- [Challenge]
In the data from the line with "Open the round avatar below the banner" up to and including the line with "Action: pyautogui.click(x=379, y=65)", replace "Instruction" with "Command" and reproduce only those lines, leaving everything else unchanged.

- [Records to process]
= = = = =
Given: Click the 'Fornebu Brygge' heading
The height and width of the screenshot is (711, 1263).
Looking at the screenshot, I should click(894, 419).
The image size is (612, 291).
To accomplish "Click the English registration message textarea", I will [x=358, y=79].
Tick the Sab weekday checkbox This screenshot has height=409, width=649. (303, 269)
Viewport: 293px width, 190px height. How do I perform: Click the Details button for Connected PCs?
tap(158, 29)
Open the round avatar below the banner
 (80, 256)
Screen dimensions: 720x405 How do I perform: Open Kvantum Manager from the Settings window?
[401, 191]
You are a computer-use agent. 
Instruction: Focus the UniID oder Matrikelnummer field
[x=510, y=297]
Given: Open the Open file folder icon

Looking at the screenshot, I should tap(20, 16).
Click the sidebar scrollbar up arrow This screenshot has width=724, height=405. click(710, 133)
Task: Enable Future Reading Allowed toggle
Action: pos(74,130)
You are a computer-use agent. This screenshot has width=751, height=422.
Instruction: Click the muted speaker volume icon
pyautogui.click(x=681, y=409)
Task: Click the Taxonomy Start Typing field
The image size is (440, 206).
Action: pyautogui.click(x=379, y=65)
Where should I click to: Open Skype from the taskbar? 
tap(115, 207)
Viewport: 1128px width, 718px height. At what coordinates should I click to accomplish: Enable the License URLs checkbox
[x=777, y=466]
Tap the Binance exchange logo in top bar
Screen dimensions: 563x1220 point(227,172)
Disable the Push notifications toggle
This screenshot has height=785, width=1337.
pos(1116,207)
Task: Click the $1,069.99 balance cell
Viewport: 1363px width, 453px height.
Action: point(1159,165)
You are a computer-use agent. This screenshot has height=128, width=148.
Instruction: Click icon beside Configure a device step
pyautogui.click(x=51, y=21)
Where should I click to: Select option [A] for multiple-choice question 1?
= = = = =
- [Answer]
Open the round avatar below the banner
 (80, 256)
Screen dimensions: 720x405 How do I perform: Open Kvantum Manager from the Settings window?
[401, 191]
You are a computer-use agent. 
Command: Focus the UniID oder Matrikelnummer field
[x=510, y=297]
Given: Open the Open file folder icon

Looking at the screenshot, I should tap(20, 16).
Click the sidebar scrollbar up arrow This screenshot has width=724, height=405. click(710, 133)
Task: Enable Future Reading Allowed toggle
Action: pos(74,130)
You are a computer-use agent. This screenshot has width=751, height=422.
Command: Click the muted speaker volume icon
pyautogui.click(x=681, y=409)
Task: Click the Taxonomy Start Typing field
The image size is (440, 206).
Action: pyautogui.click(x=379, y=65)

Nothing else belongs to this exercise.